▶ _EXCERPT_
This note summarises details of some of the new silicon chips for machine
intelligence. Its aim is to distil the most important implementation and
architectural details (at least that are currently available), to highlight the
main differences between them. I’m focusing on chips designed for training
since they represent the frontier in performance and capability. There are many
chips designed for inference, but these are typically intended for use in
embedded or edge deployments.
The Cerebras Wafer-Scale Engine (WSE) is undoubtedly the most bold and
innovative design to appear recently. Wafer-scale integration is not a new
idea, but integration issues to do with yield, power delivery and thermal
expansion have made it difficult to commercialise (see the 1989 Anamartic 160 MB solid state disk). Cerebras use this approach to integrate 84
chips with high-speed interconnect, uniformly scaling the 2D-mesh based
interconnect to huge proportions. This provides a machine with a large amount
of memory (18 GB) distributed among a large amount of compute (3.3 Peta FLOPs
peak). It is unclear how this architecture scales beyond single WSEs; the
current trend in neural nets is to larger networks with billions of weights,
which will necessitate such scaling.

▶ _WHAT THE TASK REQUIRES_
Extend the note on new silicon chips for machine-intelligence training, picking up right after its final sentence.

▶ _STORED DATA_
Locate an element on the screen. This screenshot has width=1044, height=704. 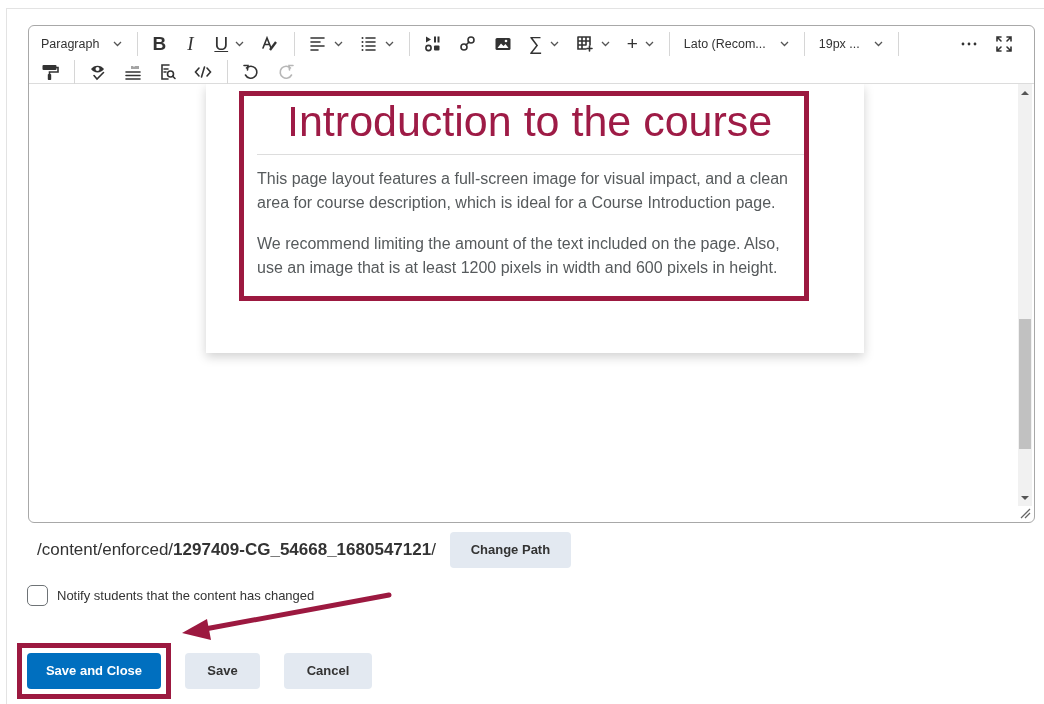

▶ _RESPONSE_
Announced August 2019.
46,225 mm2 wafer-scale integrated system (215 mm x 215 mm) om TSMC 16 nm.
Many individual chips: a total of 84 (12 wide by 7 tall).
18 GB total of SRAM memory, distributed among cores.
426,384 simple compute cores.
Silicon defects can be repaired by using redundant cores and links to bypass a faulty area. It appears that each column includes one redundant core, leaving 410,592 functional cores.
Speculated clock speed of ~1 GHz and 15 kW power consumption.
Interconnect and IO:
Interconnections between chips, across scribe lines, with wiring added in post-processing steps after conventional wafer manufacturing.
IOs brought out on east and west edges of wafer, which is limited by the pad density on each edge. It is unlikely there are any high-speed SerDes since these would need to be integrated in every chip, making a sizeable part of the wafer area redundant apart from chips with edges on the periphery.
2D mesh-based interconnect, supports single-word messages. According to their whitepaper: “The Cerebras software configures all the cores on the WSE to support the precise communication required” indicating that the interconnect is statically configured to support a fixed communication pattern.
Interconnect requires static configuration to support specific patterns of communication.
Zeros not transmitted on the interconnect to optimise for sparsity.
Is ~0.1 mm2 of silicon.
Has 47 kB SRAM memory.
Zeros not loaded from memory and zeros not multiplied.
Assumed FP32 precision and scalar execution (can’t filter zeros from memory with SIMD).
FMAC datapath (peak 8 operations per cycle).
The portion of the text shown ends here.